Вышел, оправил куртку и сказал:
«Вы должны понимать, ребята, это наш последний бой. Вряд ли мы вырвемся, не питайте иллюзий. Есть в этом мире единственное, что выше жизни, — хорошая геройская смерть. Антонио и Барбара пойдут со мной в левую комнату, к окнам, остальные как вчера. Шила! — поставь нам эту твою безумную пластинку, хорошо подходит к настроению. Какое солнечное утро сегодня!»
«Ну что они там внизу, шевелятся?» — спросил он у прижавшегося к вырезу окна Лучиано.
Внизу на далекой улице задвигались черные спины солдат.
Любовь к револьверу выражается у меня в том, что часто вечером я кладу его на подушечку под лампу в моем кабинете — нежно разбираю его — раскладываю части отдельно и любуюсь. Он мой преданный, суровый и верный друг. Он изящен, элегантен, и весь его силуэт и целиком, и по частям, исполнен силы, значения и выразительности. Когда я гляжу на мой револьвер, я испытываю удовольствие.
Я обычно долго рассматриваю мой револьвер, затем поглаживаю и смазываю его лучшим маслом, какое могу найти в нашем городе.
Когда-то у меня была молоденькая белогрудая девочка, которую я очень любил. Я ебался с ней много раз в день, и когда уже изнемогал и бессилел, но все равно хотел смотреть, как она дергается и плачет от любовных удовольствий, — я заменял мой член моим револьвером. С большим успехом и к страшной радости моей подруги. Впрочем, я всегда вынимал патроны.
Мы оба были таинственные сумасшедшие — и я и она, потому она отворачивалась, когда я вынимал патроны, и ей все хотелось думать, что я извлек не все и, может быть, оставил один, и ей было страшно.

В холодном конце января, в сумерки, Нью-Йорк выглядит свинцовым. Свинцовый асфальт, такое же небо, которые дома совсем из свинца, которые частично. Особенно мрачен в такую погоду желтый цвет.
Страшен наш город наблюдающему его и живущему в нем. Прижмешься к радиатору и глядишь в окно, человеку свойственно бояться, но и выглядывать на ужасное.
И вот я думаю: «И чего я здесь живу? Почему не уеду в леса и поля, в зеленое, круглый год теплое и веселое пространство — его возможно найти на земле. Чего я тут живу — вон ведь какой гадкий бурый дым поднимается от крыши соседнего здания. Черт его знает. Сегодня я этого не понимаю — фу, какая нечеловеческая мерзость за окном».
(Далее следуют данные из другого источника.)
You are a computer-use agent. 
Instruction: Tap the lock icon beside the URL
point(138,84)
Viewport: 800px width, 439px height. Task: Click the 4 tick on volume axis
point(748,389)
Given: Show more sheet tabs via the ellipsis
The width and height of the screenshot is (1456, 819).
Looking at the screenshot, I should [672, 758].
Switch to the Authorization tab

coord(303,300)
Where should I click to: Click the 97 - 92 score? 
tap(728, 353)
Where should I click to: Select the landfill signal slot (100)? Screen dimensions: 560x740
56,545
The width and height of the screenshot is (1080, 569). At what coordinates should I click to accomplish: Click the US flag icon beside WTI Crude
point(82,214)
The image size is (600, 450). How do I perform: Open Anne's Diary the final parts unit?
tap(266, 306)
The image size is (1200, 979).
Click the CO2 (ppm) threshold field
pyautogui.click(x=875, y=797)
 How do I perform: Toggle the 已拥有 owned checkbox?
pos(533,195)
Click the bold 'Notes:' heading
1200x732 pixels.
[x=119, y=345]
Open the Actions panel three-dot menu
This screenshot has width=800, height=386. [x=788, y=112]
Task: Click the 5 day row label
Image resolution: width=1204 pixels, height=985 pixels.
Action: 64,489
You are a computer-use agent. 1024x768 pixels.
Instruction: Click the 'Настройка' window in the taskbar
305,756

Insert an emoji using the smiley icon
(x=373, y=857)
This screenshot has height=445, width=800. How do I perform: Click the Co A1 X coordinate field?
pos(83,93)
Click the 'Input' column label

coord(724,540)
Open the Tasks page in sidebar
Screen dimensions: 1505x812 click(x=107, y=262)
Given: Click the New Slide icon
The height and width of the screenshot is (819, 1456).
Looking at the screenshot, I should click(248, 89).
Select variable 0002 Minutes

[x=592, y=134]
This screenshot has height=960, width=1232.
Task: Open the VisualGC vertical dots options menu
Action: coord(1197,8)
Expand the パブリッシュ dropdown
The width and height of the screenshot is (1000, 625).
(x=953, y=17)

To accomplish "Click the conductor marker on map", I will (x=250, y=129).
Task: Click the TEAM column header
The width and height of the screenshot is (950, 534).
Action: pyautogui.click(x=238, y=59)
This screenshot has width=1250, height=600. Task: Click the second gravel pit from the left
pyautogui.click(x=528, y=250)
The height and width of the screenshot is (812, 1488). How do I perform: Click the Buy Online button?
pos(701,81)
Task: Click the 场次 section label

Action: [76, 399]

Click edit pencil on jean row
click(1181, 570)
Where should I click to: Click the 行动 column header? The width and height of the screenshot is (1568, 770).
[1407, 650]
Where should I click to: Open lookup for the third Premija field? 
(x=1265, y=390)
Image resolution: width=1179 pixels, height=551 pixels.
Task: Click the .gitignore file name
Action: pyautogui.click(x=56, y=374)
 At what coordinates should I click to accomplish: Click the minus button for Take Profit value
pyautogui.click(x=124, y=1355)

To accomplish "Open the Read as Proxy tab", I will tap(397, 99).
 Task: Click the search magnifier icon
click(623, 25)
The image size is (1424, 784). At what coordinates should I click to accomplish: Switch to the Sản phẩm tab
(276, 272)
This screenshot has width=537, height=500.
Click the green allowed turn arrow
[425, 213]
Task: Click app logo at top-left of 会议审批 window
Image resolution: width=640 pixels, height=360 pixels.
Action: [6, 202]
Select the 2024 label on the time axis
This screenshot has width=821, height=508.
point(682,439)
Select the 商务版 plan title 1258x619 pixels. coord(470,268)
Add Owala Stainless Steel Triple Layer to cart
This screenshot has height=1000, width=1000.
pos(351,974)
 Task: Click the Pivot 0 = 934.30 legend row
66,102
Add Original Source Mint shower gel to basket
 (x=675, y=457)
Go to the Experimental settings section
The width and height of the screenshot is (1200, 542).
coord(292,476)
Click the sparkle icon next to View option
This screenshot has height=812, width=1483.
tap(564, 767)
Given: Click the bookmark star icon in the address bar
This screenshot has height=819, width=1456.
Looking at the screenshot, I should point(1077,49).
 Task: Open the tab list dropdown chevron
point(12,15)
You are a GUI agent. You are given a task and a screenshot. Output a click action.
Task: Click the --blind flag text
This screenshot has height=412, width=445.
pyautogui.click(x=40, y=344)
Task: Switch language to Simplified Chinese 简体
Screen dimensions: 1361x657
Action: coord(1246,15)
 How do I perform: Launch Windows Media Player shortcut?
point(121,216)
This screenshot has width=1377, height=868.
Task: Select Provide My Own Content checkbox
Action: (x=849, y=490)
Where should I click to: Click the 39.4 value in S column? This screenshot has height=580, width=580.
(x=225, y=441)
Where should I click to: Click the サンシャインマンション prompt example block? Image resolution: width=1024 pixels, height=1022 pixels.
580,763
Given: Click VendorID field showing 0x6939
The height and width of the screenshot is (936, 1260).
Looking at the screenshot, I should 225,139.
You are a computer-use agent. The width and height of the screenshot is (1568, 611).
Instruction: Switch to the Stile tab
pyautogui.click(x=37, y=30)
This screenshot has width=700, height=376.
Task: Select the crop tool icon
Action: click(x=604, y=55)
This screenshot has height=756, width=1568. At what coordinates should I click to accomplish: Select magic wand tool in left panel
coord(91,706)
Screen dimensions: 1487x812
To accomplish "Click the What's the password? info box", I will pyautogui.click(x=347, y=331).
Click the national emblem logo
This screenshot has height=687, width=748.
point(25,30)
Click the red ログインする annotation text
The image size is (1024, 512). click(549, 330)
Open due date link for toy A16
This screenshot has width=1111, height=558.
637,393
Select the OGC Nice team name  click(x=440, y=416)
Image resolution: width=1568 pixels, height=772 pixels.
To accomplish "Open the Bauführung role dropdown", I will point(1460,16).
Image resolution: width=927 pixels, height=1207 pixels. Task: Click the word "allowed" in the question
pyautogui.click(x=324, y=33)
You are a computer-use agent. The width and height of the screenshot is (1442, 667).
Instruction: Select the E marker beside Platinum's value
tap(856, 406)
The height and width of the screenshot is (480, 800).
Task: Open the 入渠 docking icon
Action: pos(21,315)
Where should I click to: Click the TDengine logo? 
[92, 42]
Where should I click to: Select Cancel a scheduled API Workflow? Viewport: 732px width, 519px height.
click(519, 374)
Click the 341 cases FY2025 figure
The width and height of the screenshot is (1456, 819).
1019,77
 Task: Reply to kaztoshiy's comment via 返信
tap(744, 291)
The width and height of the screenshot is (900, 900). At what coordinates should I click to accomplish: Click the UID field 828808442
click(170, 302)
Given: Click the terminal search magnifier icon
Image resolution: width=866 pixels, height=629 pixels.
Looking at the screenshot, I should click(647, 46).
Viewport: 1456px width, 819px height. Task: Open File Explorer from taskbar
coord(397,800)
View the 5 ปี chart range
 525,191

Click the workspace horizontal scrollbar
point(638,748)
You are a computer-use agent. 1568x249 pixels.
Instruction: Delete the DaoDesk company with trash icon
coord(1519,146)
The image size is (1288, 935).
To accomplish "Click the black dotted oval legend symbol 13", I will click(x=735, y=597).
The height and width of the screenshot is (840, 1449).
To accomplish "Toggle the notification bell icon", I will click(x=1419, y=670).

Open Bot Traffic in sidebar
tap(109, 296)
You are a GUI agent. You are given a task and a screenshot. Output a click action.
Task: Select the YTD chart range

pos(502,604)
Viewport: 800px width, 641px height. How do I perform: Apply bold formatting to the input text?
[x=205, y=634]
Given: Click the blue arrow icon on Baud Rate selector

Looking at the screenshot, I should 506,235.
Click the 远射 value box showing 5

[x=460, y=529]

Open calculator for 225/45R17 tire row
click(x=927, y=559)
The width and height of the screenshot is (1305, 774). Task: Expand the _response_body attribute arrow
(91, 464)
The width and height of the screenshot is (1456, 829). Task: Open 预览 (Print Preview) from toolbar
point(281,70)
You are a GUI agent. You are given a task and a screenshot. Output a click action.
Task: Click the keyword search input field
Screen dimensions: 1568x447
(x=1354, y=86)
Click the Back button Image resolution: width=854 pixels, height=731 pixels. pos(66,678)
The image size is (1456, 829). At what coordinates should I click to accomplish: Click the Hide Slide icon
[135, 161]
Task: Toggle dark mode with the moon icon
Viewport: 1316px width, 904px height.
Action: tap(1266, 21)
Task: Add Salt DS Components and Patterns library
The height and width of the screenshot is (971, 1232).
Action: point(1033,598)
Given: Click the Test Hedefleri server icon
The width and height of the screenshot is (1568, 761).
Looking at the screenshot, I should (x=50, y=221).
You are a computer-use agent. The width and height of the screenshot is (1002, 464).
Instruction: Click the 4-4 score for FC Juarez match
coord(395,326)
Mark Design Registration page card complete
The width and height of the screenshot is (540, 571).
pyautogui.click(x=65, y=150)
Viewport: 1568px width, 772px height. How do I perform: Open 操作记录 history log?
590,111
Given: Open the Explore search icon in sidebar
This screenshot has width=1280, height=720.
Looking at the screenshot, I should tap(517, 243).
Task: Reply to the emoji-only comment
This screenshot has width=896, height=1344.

Мой руммейт вначале сбрил бороду, теперь он постригся. Очевидно, он начал другую жизнь.
Я тоже хочу чего-то нового. Я пойду в магазин и куплю ружье. Или два ружья. Я повешу их на стены, а впоследствии я буду покупать порох и патроны, и жизнь моя изменится и расцветет.
Одно из ружей, я решил, будет дробовик, а я хорошо знаю с детства, как обращаться с дробовиком. Я спилю у него дуло, и, если ко мне ворвется толпа, их встретит плотная стена дроби.
Они этого очень не любят, я знаю с детства. Помню, как сосед Митька, выскочив на крыльцо своего дома, выпалил по толпе, пришедшей с кольями и топорами убивать Митьку. Как они заорали и бросились бежать, а ведь он сделал только один залп. Жил я тогда не в Сицилии, но на Украине.

Стою у окна, руки в карманы, и говорю себе: «Что? Противно? Пусто? А на хуя мастурбировал? Знаешь с детства — нехорошо это, еще мама говорила. Да и стыдно, девок вокруг полно, все время звонят по телефону, а ты мастурбируешь — а?»
— Да не те девки все, не такие, как хочется, пламени от них не исходит, ебу их, а удовольствия большого нет, — сам же себе и отвечаю. — Не попадается все с пламенем никак, ну вот и согрешил, в воображении об ангеле-девочке, нежном и злом, ушел.